I am grateful to my hon. Friend for raising that matter, because he brought forward a really important private Member’s Bill. The consultation concluded on 18 June after receiving over 350 responses. Officials are currently analysing all those responses and will report as soon as possible.

Much has been achieved since 2015 to improve the quality of bereavement care for parents, and I put on record the efforts of the all-party parliamentary group on baby loss, ably led by my hon. Friend the Member for Eddisbury with support from Members on both sides of the House. I will speak more about developments in bereavement care in a moment, but first I would like to talk about some of the progress made by the NHS on improving safety and reducing baby loss in maternity and neonatal services.

I cannot continue any further without putting on record my enormous thanks and gratitude to my right hon. Friend Mr Hunt, who has done more than anybody to further the cause of patient safety and to investigate the untimely deaths of babies, and across the NHS. I thank him from all of us for his incredible work in that space.

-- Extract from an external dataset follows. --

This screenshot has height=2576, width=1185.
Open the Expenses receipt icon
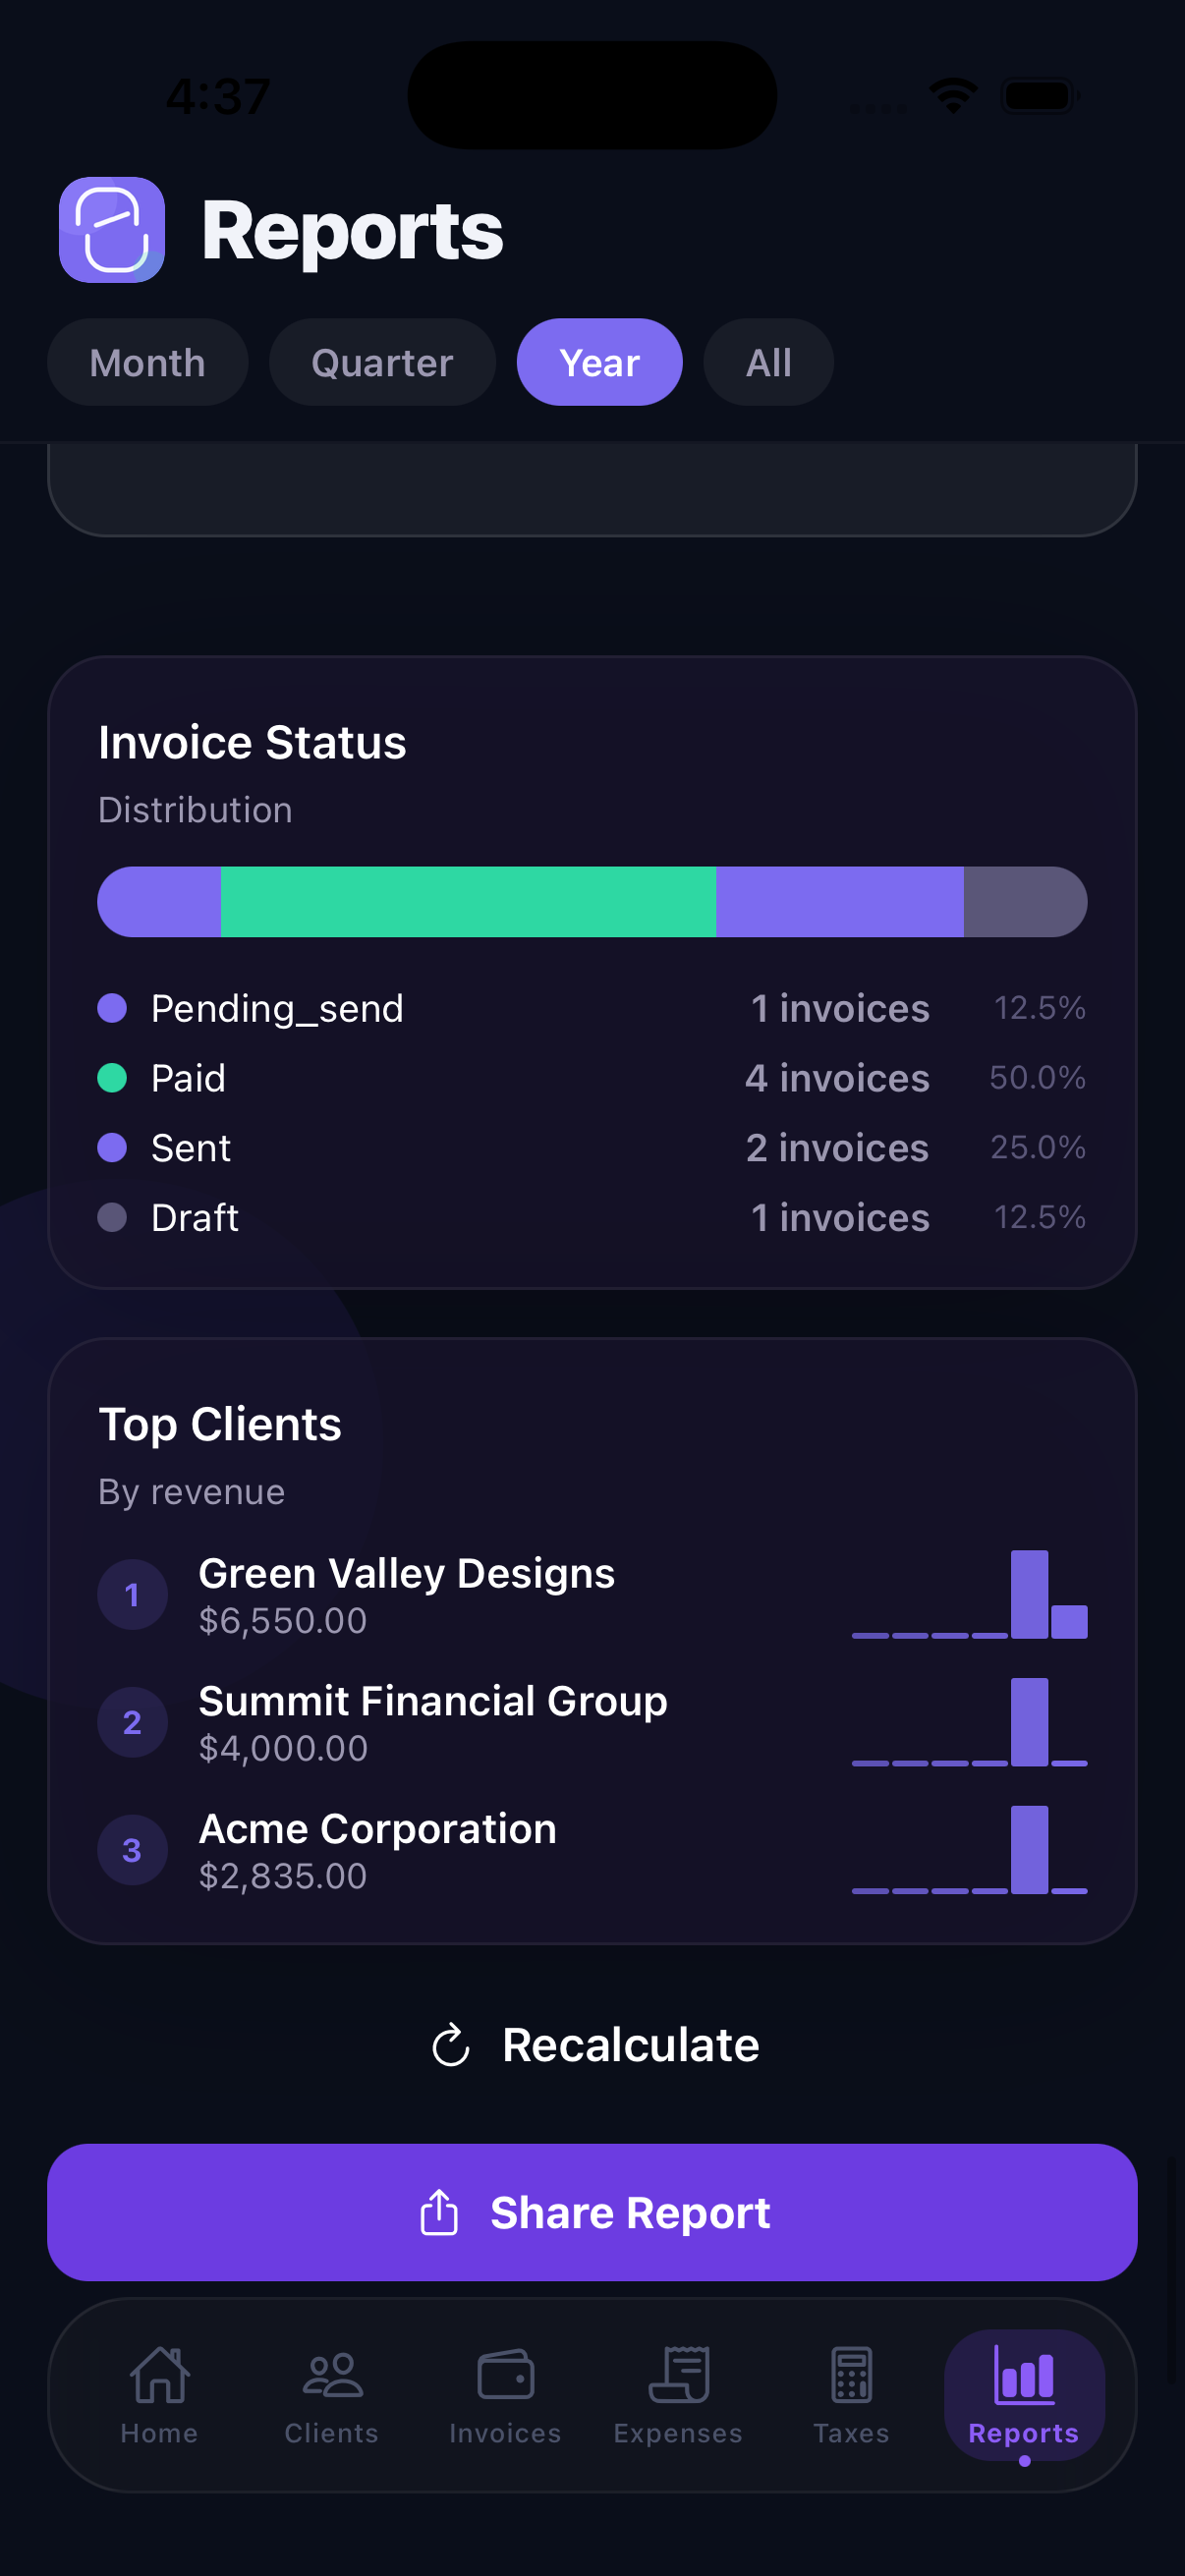tap(678, 2375)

Members will be aware of the Government’s ambition to halve the rates of stillbirths and neonatal deaths by 2025, with an interim ambition to achieve a 20% reduction in those rates by 2020. The ambition includes similar reductions in maternal mortality and serious brain injuries in babies during or soon after birth, and a 25% reduction in the pre-term birth rate from the current 8% to 6% by 2025.

This ambition was set in November 2015, when the Lancet stillbirth series ranked the UK 33rd out of 35 high-income countries for stillbirths. Case reviews of stillbirths and neonatal deaths suggest that many such deaths might have been prevented by better clinical care, and the Morecambe Bay investigation report made 44 recommendations for improving the safety of maternity services.

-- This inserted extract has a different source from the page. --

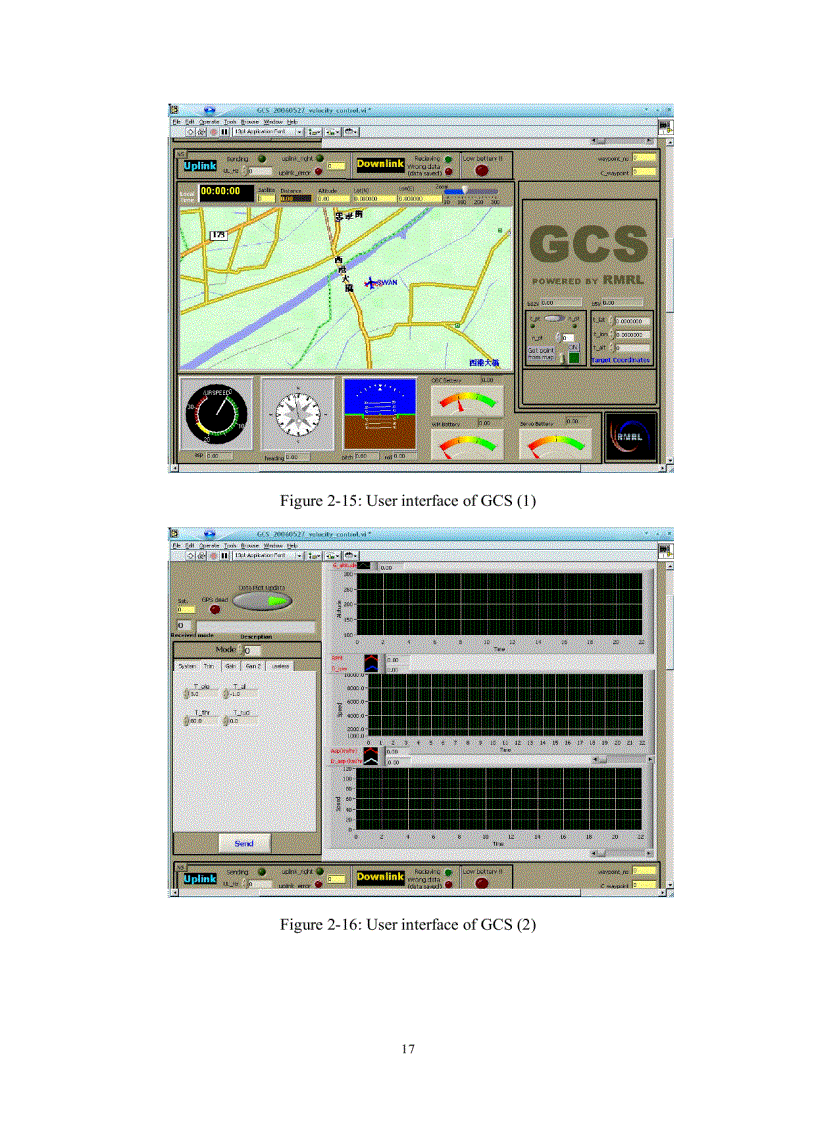Click the Reorder objects toolbar icon

click(350, 131)
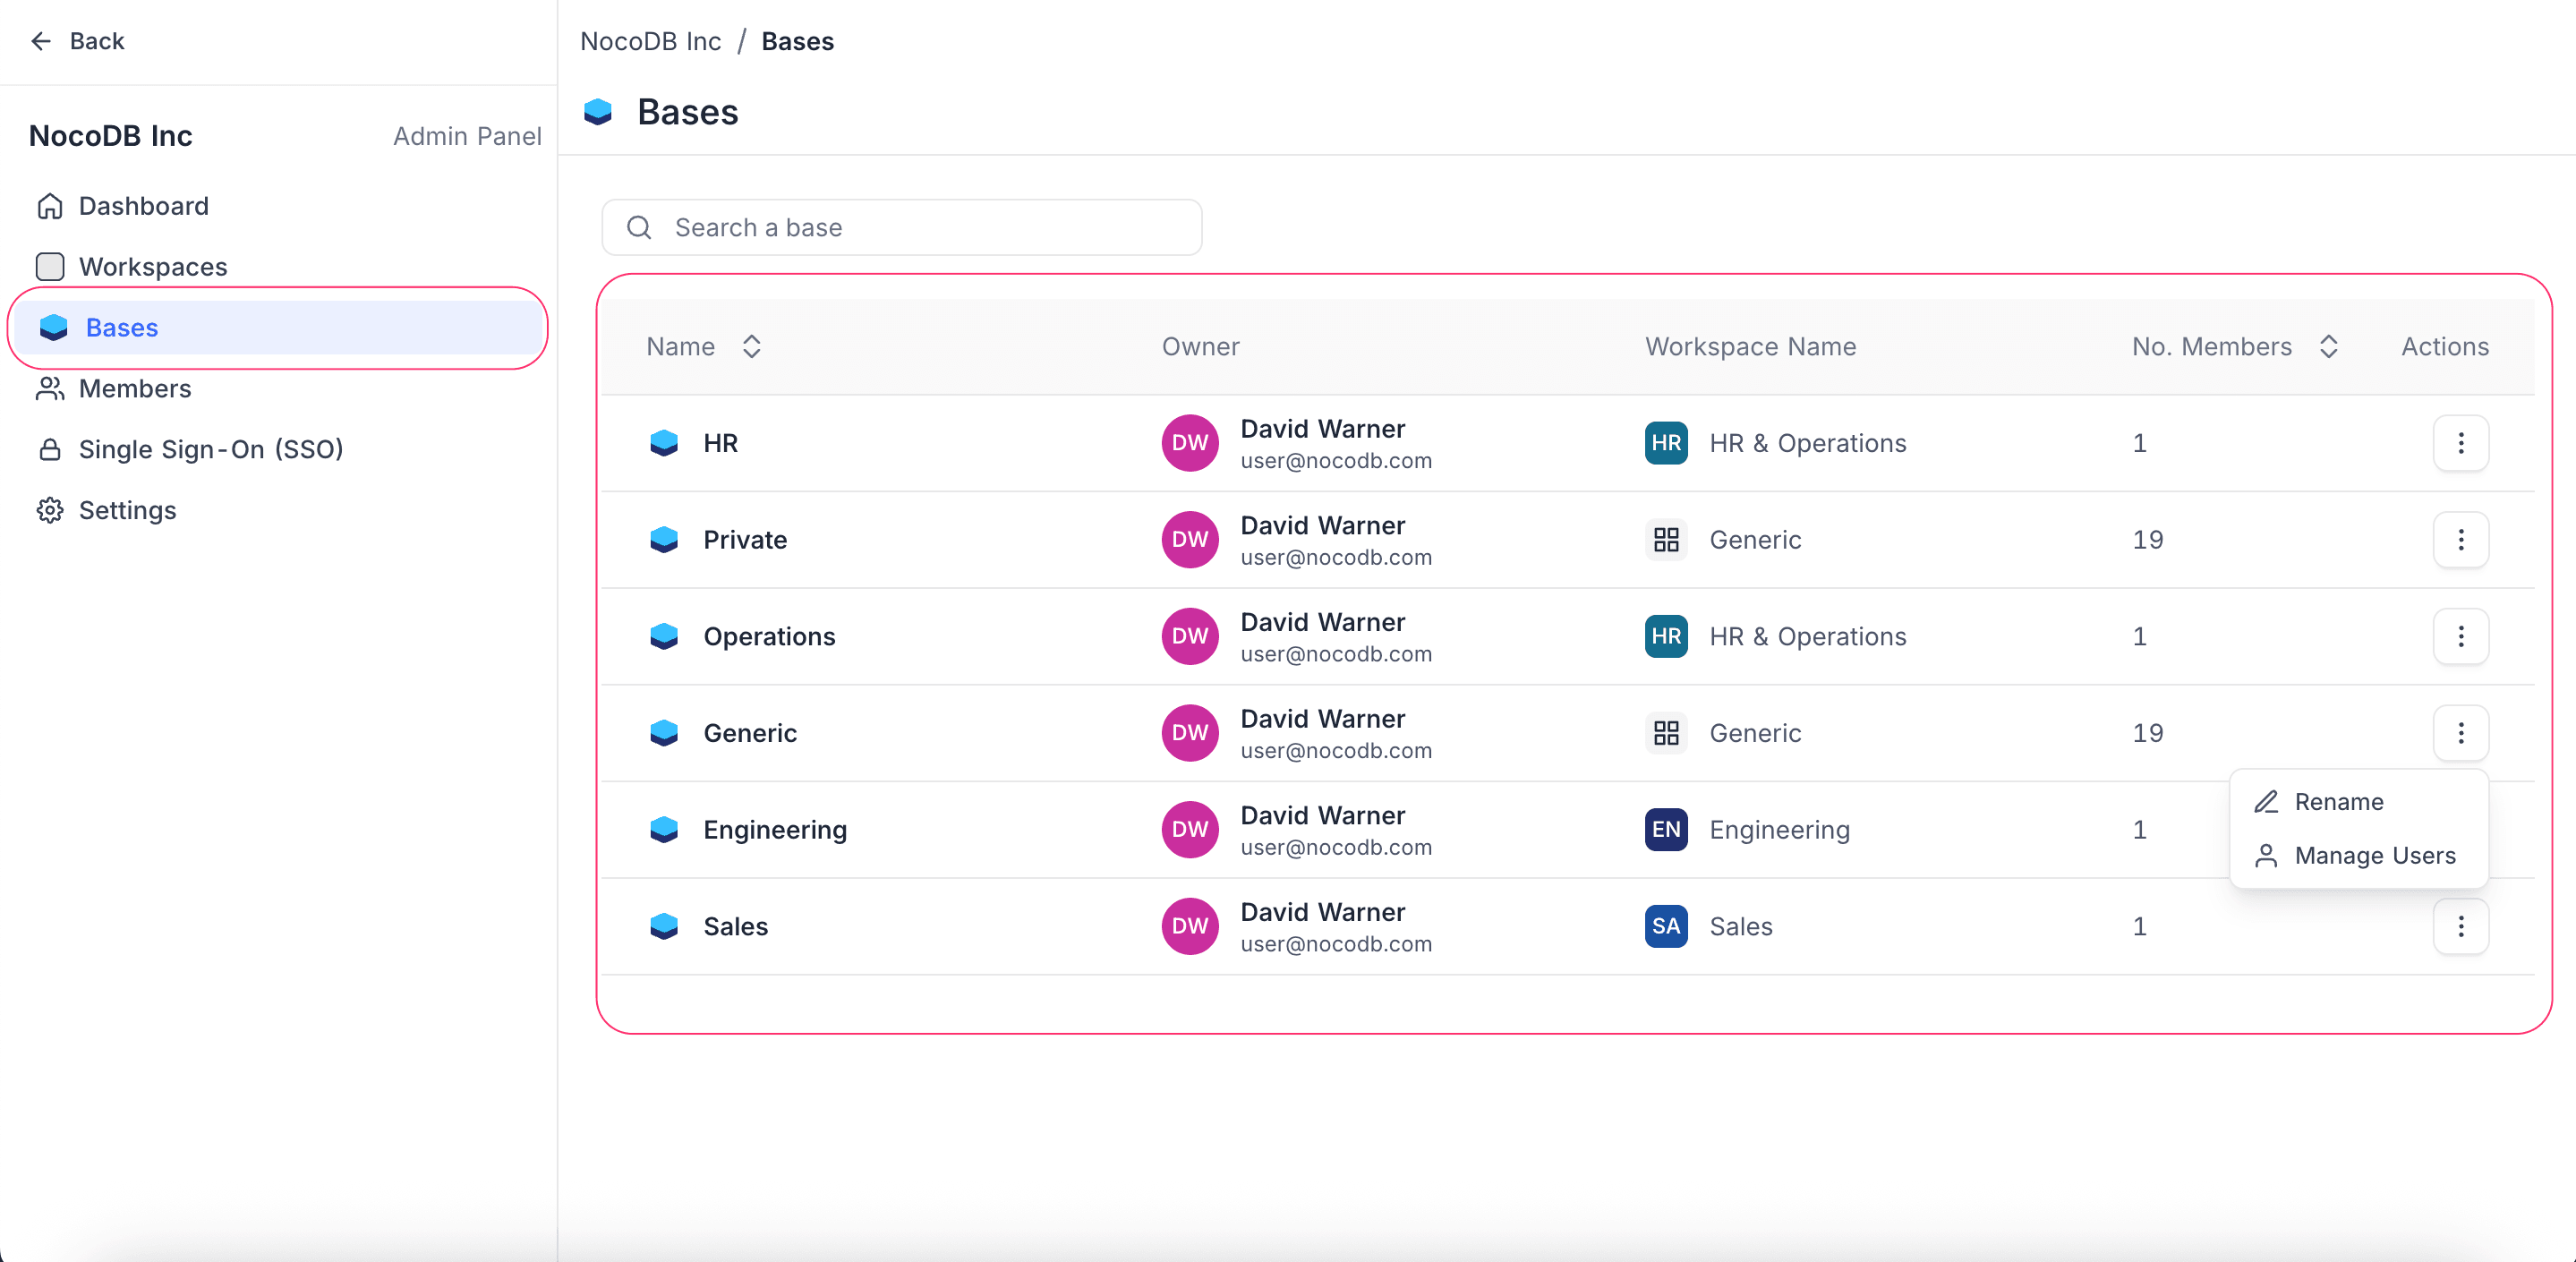Sort bases by Name column
The height and width of the screenshot is (1262, 2576).
tap(751, 347)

In 2016-17, the Department of Health launched a range of initiatives that are being delivered by the NHS under the auspices of the maternity transformation programme, and I would like to mention a few of those achievements. Every NHS trust with maternity services now has a board that includes obstetric and midwifery safety champions to lead the development of an organisational safety culture. Every trust has received a share of the £8.1 million maternity safety training fund, and 30,945 training places for multidisciplinary teams were delivered in 2018-19, with courses focusing on training for childbirth emergencies in labour wards and in the community, as well as on leadership, communication and resilience.

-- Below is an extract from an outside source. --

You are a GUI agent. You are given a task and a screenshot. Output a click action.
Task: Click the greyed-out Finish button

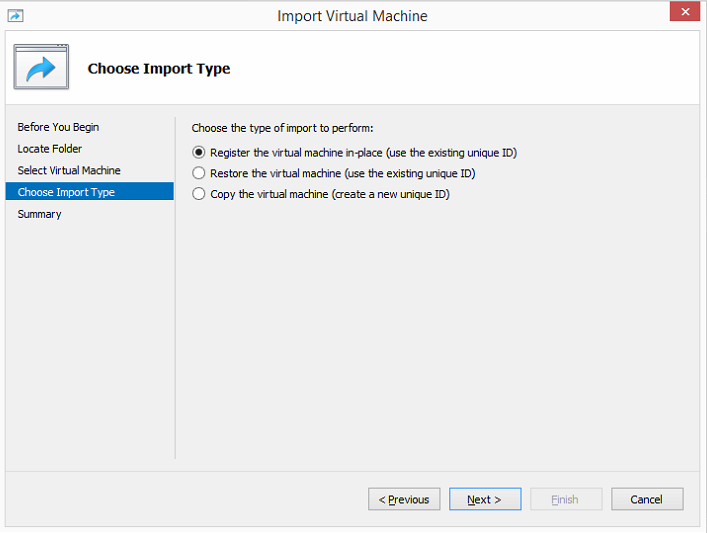(x=565, y=499)
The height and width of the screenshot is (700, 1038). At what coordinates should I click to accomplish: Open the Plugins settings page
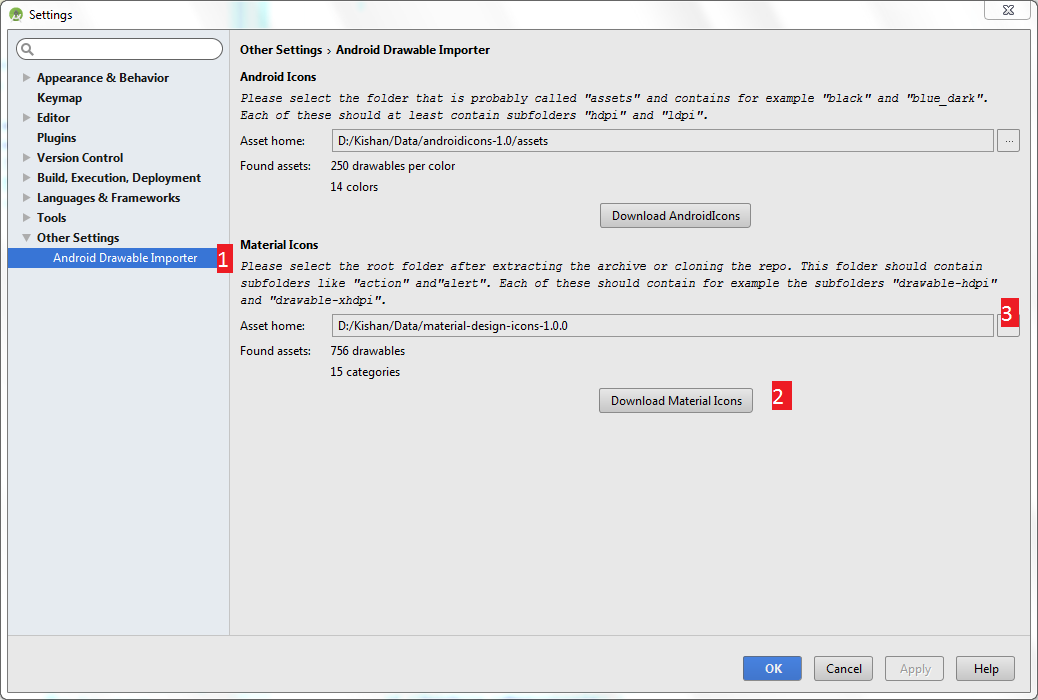pyautogui.click(x=55, y=137)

Evaluation of the “Saving Babies’ Lives” care bundle found that clinical improvements such as better monitoring of a baby’s growth and movement in pregnancy, as well as better monitoring in labour, mean that maternity staff have helped to save more than 160 babies’ lives across 19 maternity units. An estimated 600 stillbirths could be prevented annually if all maternity units adopted national best practice. A revised version of the care bundle is currently being rolled out across England, and it includes elements to reduce the number of pre-term births and to optimise care where pre-term delivery cannot be prevented.